L’embargo indien s'explique notamment par des estimations de récoltes moins bonnes qu'escomptées. Elles sont en baisse de 5% par rapport aux 109 millions de tonnes de blé récoltées en 2021. Le pays cherche à protéger ses stocks et à limiter une inflation galopante des prix alimentaires.
 
Pourquoi cette décision risque-t-elle d’avoir un effet dévastateur ?
Même si l’Inde n’a représenté que 4 % des exportations mondiales cette année, le pays "comblait les manques", explique Christophe Gouel, économiste et directeur de recherches à l’Inrae et AgroParisTech.
Au début de la guerre, l’Inde s'était engagée à fournir du blé aux pays dépendants des exportations d'Ukraine. Le retournement est donc brutal. Même si "cette mesure ne concerne que les éventuels nouveaux contrats qui seront difficiles à établir, précise Pierre Blanc. En revanche, ceux que New Delhi a déjà signés au début de la crise, notamment avec la Turquie et l’Egypte, devraient être honorés".
 

Quels sont les principaux pays touchés par l'embargo indien ?

Avant tout le Bangladesh, pays frontalier de l'Inde, qui a reçu près de la moitié de ses exportations. Viennent ensuite les Emirats arabes unis et le Sri Lanka, selon les données des échanges internationaux des Nations Unies. En revanche, les pays africains n'importent que quelques dizaines de tonnes par an, à l'exception de Djibouti , de l'Ethiopie et de la Somalie. Les Européens importent également peu de blé indien. 
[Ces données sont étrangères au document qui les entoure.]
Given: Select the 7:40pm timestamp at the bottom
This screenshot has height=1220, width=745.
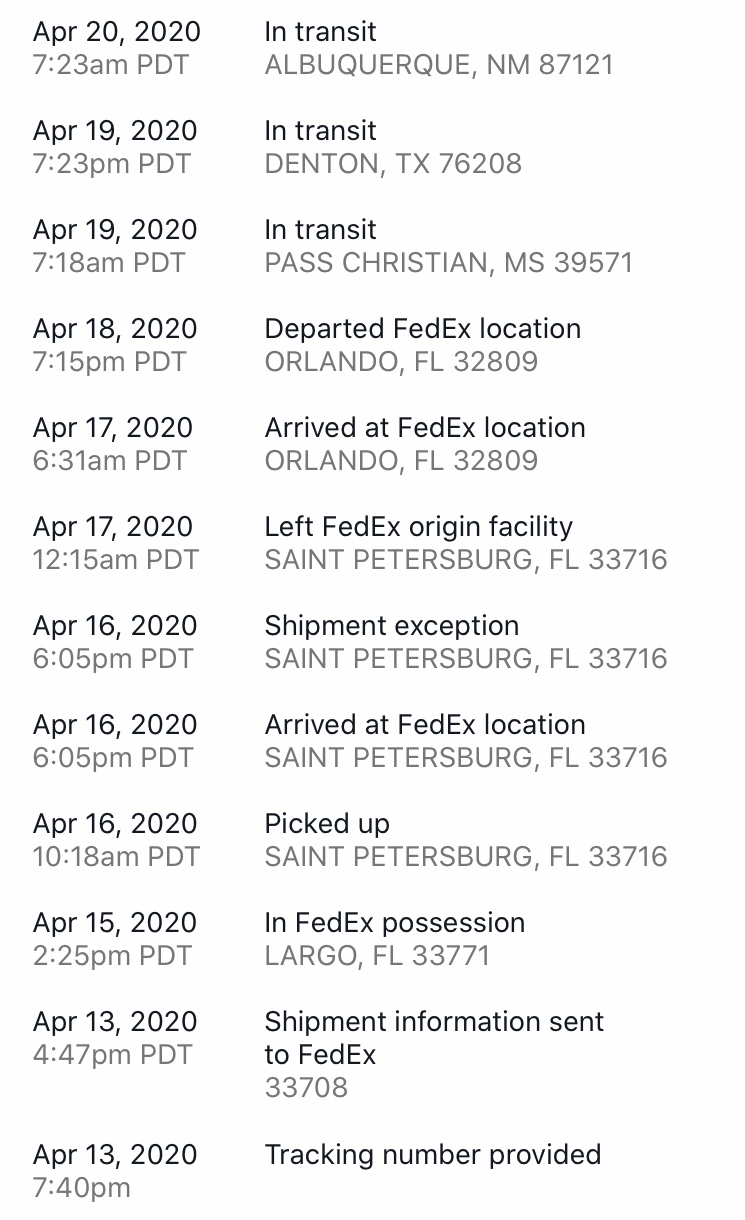Looking at the screenshot, I should [82, 1187].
Les récoltes menacées par la sécheresse

D’autres pays producteurs risquent-ils d’être mis à mal par la sécheresse estivale ?
Menace-t-elle la récolte des blés d’hiver et des semis de maïs dans les pays de l’hémisphère nord, dont les Etats-Unis, le Canada et l’Europe ?
Ce pourrait être catastrophique. Car ces derniers "couvrent une partie importante des besoins des pays déficitaires, explique Pierre Blanc. Il est trop tôt pour savoir si une sécheresse va les affecter même si, en Europe, certains signaux demeurent inquiétants". Ainsi, le ministère français de l'Agriculture craint une baisse de rendement si la vague de chaleur, qui se fait déjà sentir sur toute la France, se prolonge.
 
Faut-il s'attendre à ce que d’autres pays optent pour le protectionnisme ? Selon Pierre Blanc, "les crises précédentes comme celle de 2007-2008 montrent que cette tendance au repli reste prégnante en temps de crise. Il y a fort à craindre que, dans un moment où le multilatéralisme a beaucoup de mal à prévaloir cette propension ne se prolonge".
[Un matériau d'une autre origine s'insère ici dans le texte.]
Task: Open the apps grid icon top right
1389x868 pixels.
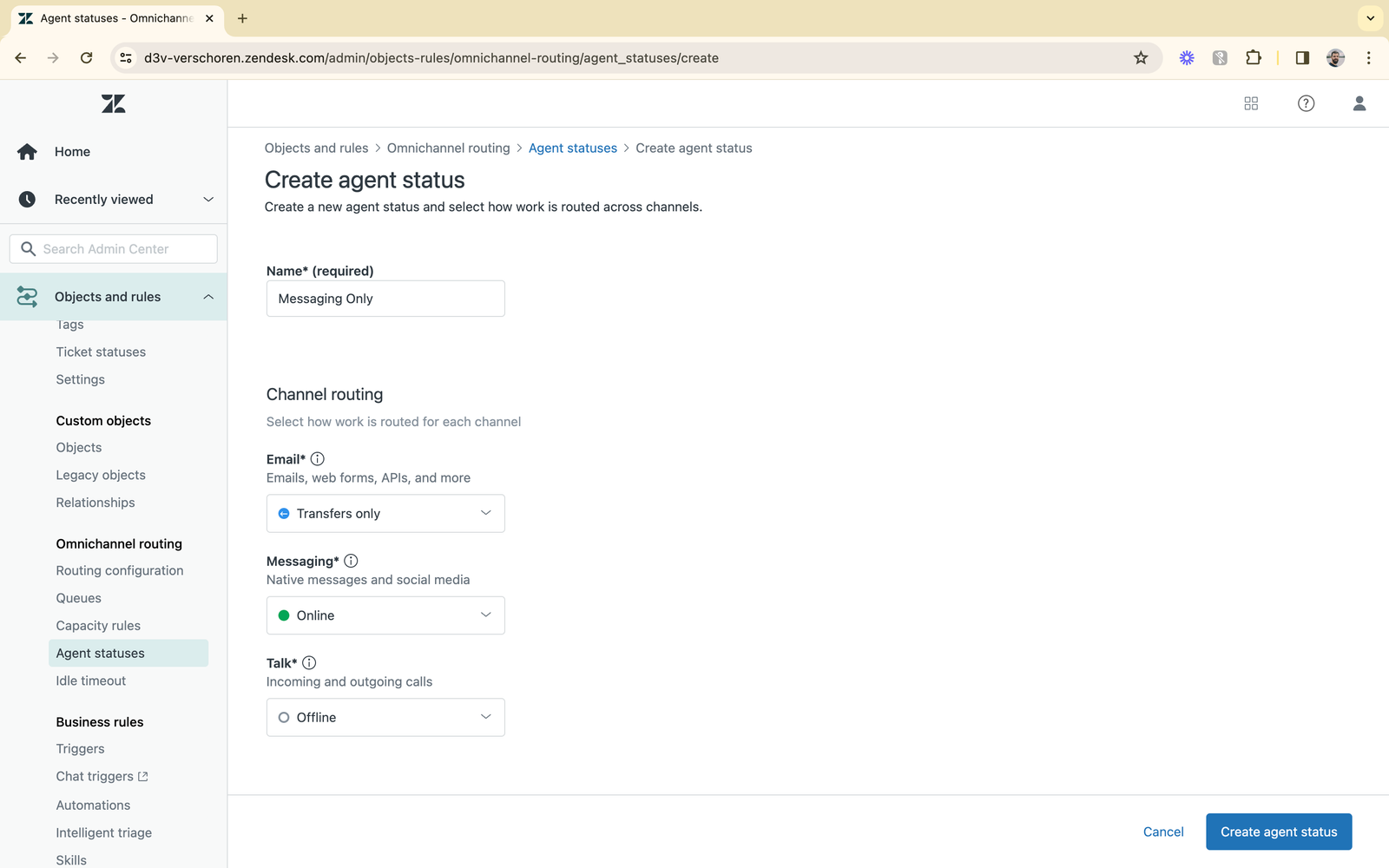Action: click(1251, 103)
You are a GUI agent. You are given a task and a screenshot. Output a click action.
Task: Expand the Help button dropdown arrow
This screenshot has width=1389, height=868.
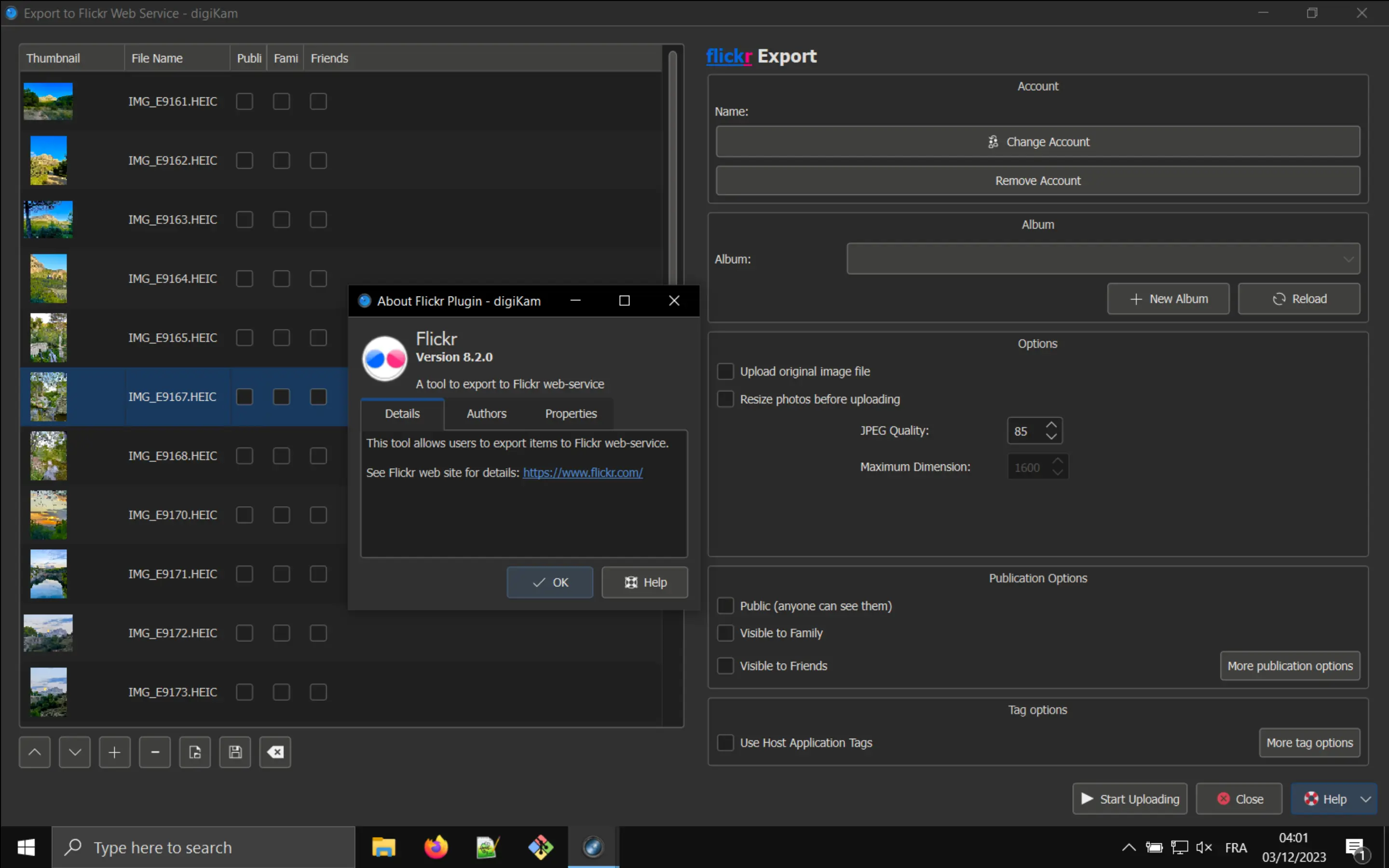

"Le monde qui vient risque d'être agité"

Les solidarités se réduisent à travers la planète, renchérit sur France info Sébastien Abis, chercheur à l'Institut de relations internationales et stratégiques (Iris). "C'est là toute l'importance des initiatives portées par l'Union européenne et la France, l'initiative FARM en particulier, qui plaident pour maintenir le commerce et l'aide alimentaire d'urgence dans les prochaines semaines, tout en relançant des productions. Entre les risques climatiques et les risques géopolitiques, il va falloir assurer une sécurité alimentaire en pensant à l'échelle internationale et pas au chacun pour soi".
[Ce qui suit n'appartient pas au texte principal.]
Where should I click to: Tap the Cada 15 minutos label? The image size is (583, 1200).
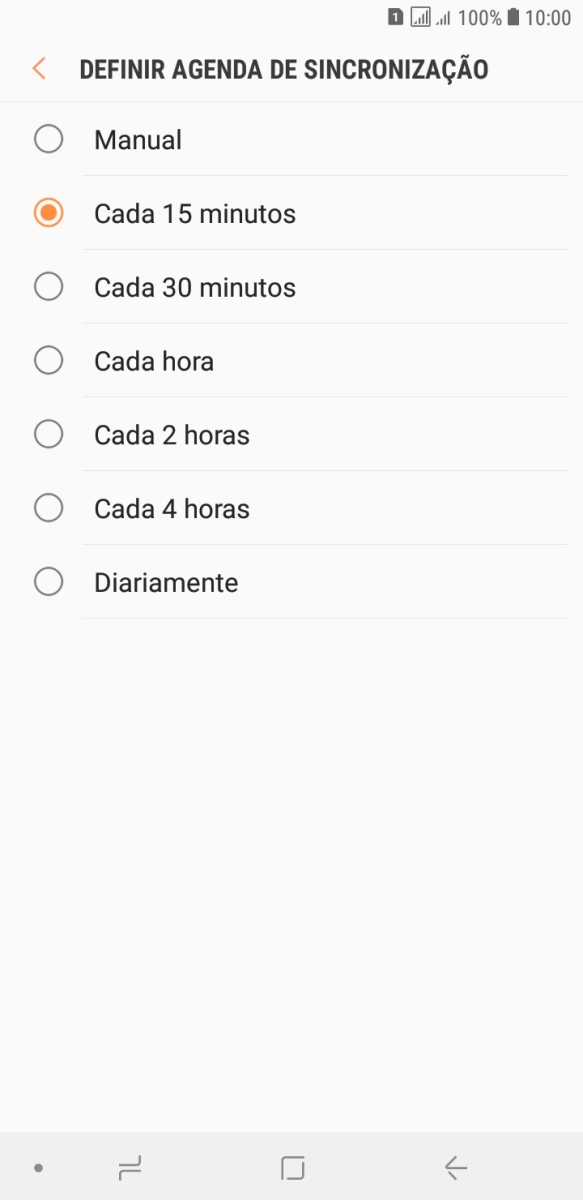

Le chercheur confirme que "nous faisons face à ce que redoutent les scientifiques, à savoir un changement climatique qui va provoquer des famines (...) Si chacun se referme uniquement sur ses besoins internes, le monde qui vient risque d'être assez agité".
Pour le spécialiste,  actuellement "nous rentrons dans des semaines plus difficiles et un été plein d'incertitudes".
Peut-on pour autant parler d’une "guerre du blé" à venir?
Selon Pierre Blanc, "la seule guerre serait celle qui verrait la Russie se saisir durablement du grenier ukrainien, notamment les terres à l’est du Dniepr, pour peser davantage encore dans le monde".